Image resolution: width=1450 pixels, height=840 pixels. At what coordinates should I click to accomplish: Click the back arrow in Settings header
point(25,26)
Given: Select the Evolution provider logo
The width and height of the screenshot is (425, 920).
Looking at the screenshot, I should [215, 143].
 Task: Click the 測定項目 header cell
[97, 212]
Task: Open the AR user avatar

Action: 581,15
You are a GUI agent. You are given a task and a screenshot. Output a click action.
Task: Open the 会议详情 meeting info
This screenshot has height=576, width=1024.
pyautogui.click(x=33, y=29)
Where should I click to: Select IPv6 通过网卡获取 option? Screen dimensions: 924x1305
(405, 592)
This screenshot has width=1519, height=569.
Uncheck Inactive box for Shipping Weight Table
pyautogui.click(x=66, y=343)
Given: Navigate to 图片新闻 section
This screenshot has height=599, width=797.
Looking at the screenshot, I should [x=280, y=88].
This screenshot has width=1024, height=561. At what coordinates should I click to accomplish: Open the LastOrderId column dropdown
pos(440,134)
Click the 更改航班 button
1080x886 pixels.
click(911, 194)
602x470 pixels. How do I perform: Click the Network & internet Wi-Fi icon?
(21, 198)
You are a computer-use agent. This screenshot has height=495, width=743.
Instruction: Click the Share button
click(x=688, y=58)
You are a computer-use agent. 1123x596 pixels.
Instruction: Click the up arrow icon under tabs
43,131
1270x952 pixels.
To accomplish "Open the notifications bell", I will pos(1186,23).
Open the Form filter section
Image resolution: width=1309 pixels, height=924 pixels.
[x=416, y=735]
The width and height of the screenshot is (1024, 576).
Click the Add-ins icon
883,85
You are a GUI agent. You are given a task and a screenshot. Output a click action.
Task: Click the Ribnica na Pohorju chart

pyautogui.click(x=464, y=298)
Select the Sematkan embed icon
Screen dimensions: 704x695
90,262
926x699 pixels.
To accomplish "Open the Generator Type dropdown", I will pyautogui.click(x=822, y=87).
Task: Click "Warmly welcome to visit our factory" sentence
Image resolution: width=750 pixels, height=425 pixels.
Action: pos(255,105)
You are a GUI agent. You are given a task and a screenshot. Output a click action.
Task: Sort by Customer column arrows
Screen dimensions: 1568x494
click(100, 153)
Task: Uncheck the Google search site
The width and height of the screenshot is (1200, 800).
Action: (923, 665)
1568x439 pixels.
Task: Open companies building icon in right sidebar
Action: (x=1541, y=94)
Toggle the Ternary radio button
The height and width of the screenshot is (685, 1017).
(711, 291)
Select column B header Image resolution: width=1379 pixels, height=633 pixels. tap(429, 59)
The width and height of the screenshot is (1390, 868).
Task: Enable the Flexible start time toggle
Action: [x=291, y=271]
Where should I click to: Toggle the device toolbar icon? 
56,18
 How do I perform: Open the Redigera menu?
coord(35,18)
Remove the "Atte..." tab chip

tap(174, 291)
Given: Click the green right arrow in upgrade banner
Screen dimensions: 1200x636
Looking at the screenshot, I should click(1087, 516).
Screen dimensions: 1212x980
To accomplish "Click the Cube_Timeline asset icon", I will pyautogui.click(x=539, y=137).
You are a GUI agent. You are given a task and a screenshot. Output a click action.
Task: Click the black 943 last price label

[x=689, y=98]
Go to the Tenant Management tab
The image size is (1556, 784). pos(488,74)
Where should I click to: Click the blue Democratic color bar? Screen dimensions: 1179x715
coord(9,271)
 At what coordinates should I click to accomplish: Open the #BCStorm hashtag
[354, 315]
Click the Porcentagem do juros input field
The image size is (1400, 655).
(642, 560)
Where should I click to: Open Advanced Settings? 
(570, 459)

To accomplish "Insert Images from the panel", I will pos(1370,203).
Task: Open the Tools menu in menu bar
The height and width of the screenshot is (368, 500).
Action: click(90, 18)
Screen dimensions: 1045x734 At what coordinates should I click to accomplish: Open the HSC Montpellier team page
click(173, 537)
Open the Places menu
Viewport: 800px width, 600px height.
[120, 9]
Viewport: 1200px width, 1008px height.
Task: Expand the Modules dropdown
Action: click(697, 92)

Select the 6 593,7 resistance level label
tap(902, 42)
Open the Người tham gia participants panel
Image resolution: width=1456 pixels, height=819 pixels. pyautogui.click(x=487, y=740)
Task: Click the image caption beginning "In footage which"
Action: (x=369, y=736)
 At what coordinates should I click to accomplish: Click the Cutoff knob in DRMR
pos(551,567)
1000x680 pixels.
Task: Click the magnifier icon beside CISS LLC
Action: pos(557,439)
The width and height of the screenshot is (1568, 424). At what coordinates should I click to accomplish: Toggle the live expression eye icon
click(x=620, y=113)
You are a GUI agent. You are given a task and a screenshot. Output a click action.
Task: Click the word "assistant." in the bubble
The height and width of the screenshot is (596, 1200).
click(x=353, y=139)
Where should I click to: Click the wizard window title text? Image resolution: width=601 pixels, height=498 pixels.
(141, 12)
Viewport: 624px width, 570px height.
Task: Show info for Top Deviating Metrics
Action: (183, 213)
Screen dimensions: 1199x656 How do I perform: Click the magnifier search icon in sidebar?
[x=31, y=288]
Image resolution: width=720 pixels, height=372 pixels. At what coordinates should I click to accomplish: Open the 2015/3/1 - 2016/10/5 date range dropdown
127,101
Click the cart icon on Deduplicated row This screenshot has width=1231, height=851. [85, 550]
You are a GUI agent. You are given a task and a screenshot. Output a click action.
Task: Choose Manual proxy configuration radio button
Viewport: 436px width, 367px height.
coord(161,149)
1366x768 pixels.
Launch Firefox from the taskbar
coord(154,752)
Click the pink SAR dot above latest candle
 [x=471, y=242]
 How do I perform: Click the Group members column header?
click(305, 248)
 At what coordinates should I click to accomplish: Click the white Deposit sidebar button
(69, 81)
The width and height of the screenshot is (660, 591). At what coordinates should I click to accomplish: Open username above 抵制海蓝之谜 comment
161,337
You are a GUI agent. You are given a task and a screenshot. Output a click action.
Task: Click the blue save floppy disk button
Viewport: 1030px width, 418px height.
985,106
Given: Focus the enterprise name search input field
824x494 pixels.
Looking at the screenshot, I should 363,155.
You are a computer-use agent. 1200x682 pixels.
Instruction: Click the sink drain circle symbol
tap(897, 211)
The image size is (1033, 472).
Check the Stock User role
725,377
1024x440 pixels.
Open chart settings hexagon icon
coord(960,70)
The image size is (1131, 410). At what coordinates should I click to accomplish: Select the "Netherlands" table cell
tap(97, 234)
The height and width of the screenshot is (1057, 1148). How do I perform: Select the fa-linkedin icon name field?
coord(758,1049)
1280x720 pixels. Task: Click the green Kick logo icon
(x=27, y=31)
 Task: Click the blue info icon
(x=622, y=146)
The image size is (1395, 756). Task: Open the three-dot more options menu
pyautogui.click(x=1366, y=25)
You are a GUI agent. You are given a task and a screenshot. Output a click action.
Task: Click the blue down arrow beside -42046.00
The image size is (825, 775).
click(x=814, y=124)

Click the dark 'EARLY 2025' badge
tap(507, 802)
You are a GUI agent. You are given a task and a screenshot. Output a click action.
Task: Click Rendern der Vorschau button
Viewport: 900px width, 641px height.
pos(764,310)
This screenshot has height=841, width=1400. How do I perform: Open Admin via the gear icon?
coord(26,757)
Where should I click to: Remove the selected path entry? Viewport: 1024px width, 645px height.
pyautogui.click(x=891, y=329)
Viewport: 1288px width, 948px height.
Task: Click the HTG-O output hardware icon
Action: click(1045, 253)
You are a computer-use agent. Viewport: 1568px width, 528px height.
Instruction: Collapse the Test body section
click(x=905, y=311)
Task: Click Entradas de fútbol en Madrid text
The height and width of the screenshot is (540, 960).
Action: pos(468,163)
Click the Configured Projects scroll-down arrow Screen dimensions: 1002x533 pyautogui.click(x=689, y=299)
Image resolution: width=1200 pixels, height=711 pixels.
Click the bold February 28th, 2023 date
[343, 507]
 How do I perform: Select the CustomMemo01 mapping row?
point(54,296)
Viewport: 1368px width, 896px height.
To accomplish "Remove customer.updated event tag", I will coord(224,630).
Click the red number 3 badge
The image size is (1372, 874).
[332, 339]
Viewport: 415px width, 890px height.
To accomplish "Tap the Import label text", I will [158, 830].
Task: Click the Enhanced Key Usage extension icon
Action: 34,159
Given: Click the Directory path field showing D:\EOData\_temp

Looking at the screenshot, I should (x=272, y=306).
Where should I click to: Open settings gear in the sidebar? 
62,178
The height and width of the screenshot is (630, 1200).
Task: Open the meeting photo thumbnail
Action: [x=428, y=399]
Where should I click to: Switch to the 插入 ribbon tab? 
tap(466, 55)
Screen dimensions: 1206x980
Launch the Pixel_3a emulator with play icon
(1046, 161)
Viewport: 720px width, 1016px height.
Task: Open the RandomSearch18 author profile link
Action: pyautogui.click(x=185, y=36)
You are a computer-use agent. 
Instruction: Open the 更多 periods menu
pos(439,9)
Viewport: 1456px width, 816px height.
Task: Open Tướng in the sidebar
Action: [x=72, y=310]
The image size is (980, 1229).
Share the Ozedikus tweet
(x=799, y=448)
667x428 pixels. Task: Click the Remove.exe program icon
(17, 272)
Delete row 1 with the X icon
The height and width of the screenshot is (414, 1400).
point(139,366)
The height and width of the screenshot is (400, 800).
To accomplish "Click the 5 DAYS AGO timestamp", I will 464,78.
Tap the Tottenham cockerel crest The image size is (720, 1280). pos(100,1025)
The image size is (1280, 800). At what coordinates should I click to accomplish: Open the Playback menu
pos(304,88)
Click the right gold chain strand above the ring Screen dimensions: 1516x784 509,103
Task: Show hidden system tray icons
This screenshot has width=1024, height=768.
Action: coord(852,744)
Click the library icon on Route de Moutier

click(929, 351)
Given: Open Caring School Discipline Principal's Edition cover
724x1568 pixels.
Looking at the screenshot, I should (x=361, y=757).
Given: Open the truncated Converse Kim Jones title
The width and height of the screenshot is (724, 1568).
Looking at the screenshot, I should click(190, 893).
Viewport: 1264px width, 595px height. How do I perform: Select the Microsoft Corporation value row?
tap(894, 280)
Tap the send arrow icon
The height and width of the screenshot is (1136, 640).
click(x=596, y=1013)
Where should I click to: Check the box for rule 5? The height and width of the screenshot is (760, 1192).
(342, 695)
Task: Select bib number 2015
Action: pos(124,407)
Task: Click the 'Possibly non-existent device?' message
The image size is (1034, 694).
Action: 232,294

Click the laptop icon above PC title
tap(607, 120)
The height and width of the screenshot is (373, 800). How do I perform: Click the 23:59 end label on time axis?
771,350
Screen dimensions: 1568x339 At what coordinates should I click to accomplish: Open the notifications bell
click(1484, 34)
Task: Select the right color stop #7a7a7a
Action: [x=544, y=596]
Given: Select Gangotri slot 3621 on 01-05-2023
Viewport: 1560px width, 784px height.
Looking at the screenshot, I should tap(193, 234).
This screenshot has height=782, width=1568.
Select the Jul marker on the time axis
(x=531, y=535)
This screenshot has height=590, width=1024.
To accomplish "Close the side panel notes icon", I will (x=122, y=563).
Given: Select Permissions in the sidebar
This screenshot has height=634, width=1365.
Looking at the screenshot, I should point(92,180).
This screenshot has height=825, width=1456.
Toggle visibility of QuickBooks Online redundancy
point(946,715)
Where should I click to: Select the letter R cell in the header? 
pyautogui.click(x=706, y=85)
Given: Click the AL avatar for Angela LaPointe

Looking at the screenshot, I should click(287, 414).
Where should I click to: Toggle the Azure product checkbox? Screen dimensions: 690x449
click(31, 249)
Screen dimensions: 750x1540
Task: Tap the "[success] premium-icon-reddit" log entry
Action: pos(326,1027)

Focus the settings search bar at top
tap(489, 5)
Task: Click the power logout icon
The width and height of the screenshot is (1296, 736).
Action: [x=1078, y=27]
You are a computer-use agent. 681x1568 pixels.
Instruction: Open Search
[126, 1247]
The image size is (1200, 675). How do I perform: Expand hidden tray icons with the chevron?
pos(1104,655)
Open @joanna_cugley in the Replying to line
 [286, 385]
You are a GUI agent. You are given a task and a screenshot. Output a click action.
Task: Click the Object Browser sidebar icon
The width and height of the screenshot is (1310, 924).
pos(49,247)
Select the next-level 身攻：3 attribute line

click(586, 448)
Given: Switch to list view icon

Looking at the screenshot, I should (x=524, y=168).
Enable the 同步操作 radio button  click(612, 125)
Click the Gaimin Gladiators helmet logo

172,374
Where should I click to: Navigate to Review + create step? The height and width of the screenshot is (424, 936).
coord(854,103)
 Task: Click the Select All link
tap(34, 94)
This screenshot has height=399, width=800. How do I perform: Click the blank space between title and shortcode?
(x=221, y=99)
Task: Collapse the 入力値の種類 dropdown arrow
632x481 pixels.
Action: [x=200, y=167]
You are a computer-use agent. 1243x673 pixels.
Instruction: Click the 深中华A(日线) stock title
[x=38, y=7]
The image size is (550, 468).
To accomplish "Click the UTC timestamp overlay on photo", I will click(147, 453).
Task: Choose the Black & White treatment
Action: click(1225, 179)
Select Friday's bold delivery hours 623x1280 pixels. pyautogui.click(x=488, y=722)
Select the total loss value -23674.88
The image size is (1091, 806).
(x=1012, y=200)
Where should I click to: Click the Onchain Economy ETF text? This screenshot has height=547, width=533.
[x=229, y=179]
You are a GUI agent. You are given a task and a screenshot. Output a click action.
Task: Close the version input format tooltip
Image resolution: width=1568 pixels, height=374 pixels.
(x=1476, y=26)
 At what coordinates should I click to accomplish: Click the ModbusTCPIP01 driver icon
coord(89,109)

::::

WHAT TO WORK ON. Keeping every character as it is, restate the lines above that run from the line with "Task: Click the power logout icon" through the line with "Task: Click the Object Browser sidebar icon", both included, and nothing else.

ANSWER SPACE.
Task: Click the power logout icon
The width and height of the screenshot is (1296, 736).
Action: [x=1078, y=27]
You are a computer-use agent. 681x1568 pixels.
Instruction: Open Search
[126, 1247]
The image size is (1200, 675). How do I perform: Expand hidden tray icons with the chevron?
pos(1104,655)
Open @joanna_cugley in the Replying to line
 [286, 385]
You are a GUI agent. You are given a task and a screenshot. Output a click action.
Task: Click the Object Browser sidebar icon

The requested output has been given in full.